Giorgia Meloni si sente più forte di un anno fa: ha subito chiuso la porta alle scontate polemiche “postfasciste” che ne hanno accompagnato la nomina, ha annacquato non poco il suo programma economico in chiave post-draghiana, ha imparato a tenere contatti con le cancellerie e i premier del mondo tenendo una linea da “falco” pro USA e NATO sull’Ucraina (superando anche molte perplessità interne), ma ora sa di aver davanti a sé e a tempi brevi uno snodo importante: l’Europa.
Non si tratta solo del prossimo turno elettorale, delicato per Fratelli d’Italia (ma che in ogni caso vedrà moltiplicarsi la sua pattuglia parlamentare) quanto scegliere come tenere i rapporti con Bruxelles in una partita soprattutto economica e da giocarsi già nelle prossime settimane, ben prima del voto europeo.
Da una parte la Meloni vorrebbe tenere un atteggiamento più rigido con Bruxelles anche in chiave di contrapposizione e quindi di visibilità elettorale, ma - come leader del gruppo “Conservatori e riformisti europei” - sa che solo tessendo una rete di buoni rapporti personali potrà costruire con il PPE una possibile quanto complicata alleanza post voto, capace di esprimere una maggioranza per eleggere la prossima Commissione europea.
Oggi l’Italia resiste sul MES (sua unica e vera carta di pressione), ma avrebbe contemporaneamente bisogno di maggiori flessibilità di bilancio – e quindi di accordi - per poter varare più ampi riforme fiscali e sociali in “finanziaria” mentre la BCE - con l’aumento continuo dei tassi - sembra far di tutto per complicare i problemi dell’esecutivo italiano sul quale pesa come un macigno il maxi-debito pubblico pregresso.
Ma c’è un altro aspetto del problema: il commissario direttamente coinvolto per le questioni economiche è proprio quello italiano ed è Paolo Gentiloni, già esponente PD e quindi oppositore politico all’attuale governo.
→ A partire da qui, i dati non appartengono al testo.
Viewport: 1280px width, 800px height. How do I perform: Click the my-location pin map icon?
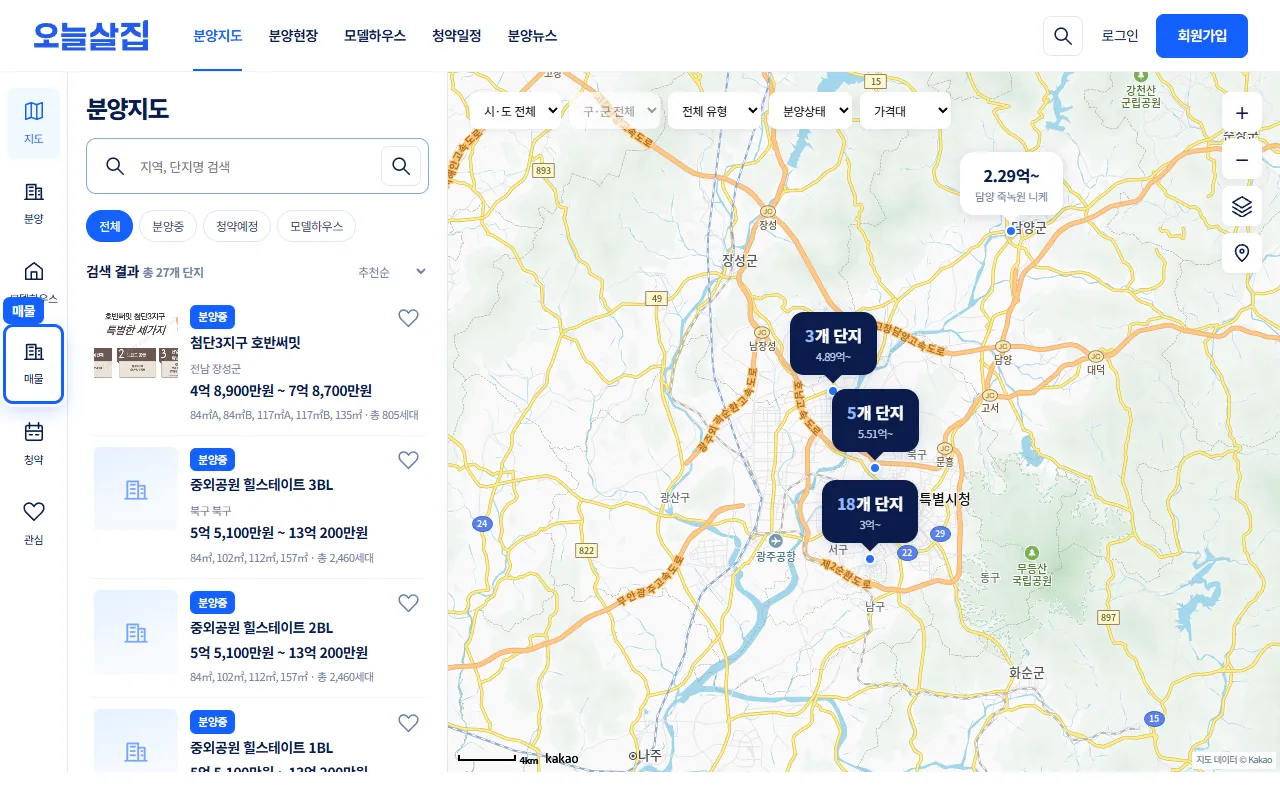pos(1242,253)
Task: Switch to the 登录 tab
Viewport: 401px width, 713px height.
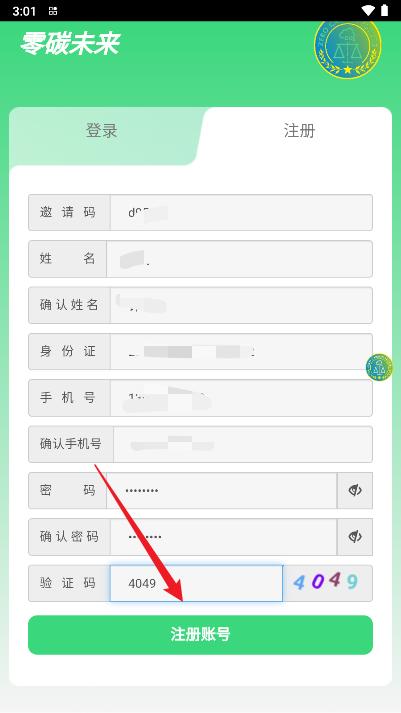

L’ipocrisia declama che - quando viene nominato - un Commissario Europeo si ponga su di una base di assoluta indipendenza politica spogliandosi della propria provenienza nazionale, ma queste sono – appunto - delle beneamate ipocrisie, mentre i 27 commissari sono lì apposta – in concreto - a rappresentare prima di tutto anche gli interessi dei propri paesi.
La loro stessa elezione avviene su una base parametrata al “peso” che ciascun paese ha nella UE.
All’Italia spetta sempre quindi un posto di prima fascia, ma Gentiloni è stato piazzato proprio all’economia, ovvero in un ruolo-chiave all’interno della Commissione e la recente larvata critica della Meloni (che ha sussurrato come Gentiloni difenda poco agli specifici problemi “tricolori”) è probabilmente solo un primo assaggio delle tensioni prossime venture.
Ricordiamoci che – dopo una lunga e prestigiosa carriera - Paolo Gentiloni è arrivato a Bruxelles soprattutto perché nel 2019 il PD – di cui tra l’altro stato fondatore – era ai vertici e con i numeri per nominarlo.
Oggi il partito all’opposizione ed è ovvio un potenziale attrito politico, soprattutto perché proprio Paolo Gentiloni ha tutte le caratteristiche per diventare il potenziale, prossimo segretario del PD con il quale ha percorso tutta la sua carriera declinando man mano la genealogia che si è succeduta nel centro-sinistra italiano.
Se la Schlein avesse un infortunio elettorale alle europee, difficile che dalle parti del Nazareno non si apra una nuova guerra per la segreteria e Gentiloni sa bene di poter essere un potenziale ottimo papabile,
Se quindi dall’ipocrisia passiamo alla realtà è difficile pensare che, per esempio, possa fornire qualche “aiutino” extra a una sua decisa avversaria politica e di cui è (e ancor di più potrebbe essere nel prossimo futuro) un competitor diretto o si scaldi su alcuni dossier (vedi gli accordi tra ITA e Lufthansa) che sarebbero una possibile “medaglia” per il governo.
Ovvio che questo atteggiamento non è gradito a Palazzo Chigi che metterà sempre più le mani avanti sottolineando anche lo scarso impegno di Gentiloni a difendere la posizione italiana.
E’ fatale quindi che la distanza tra governo e commissario si accentuerà e che si arriverà a un confronto (speriamo non allo scontro) visto - soprattutto - che la Meloni ha ereditato un deficit mastodontico, un PNRR che è difficile da rispettare, un MES che non convince e con sullo sfondo il potenziale ritorno a quel patto di stabilità che era e resta un obbiettivo ben difficile da raggiungere e soprattutto mantenere negli anni.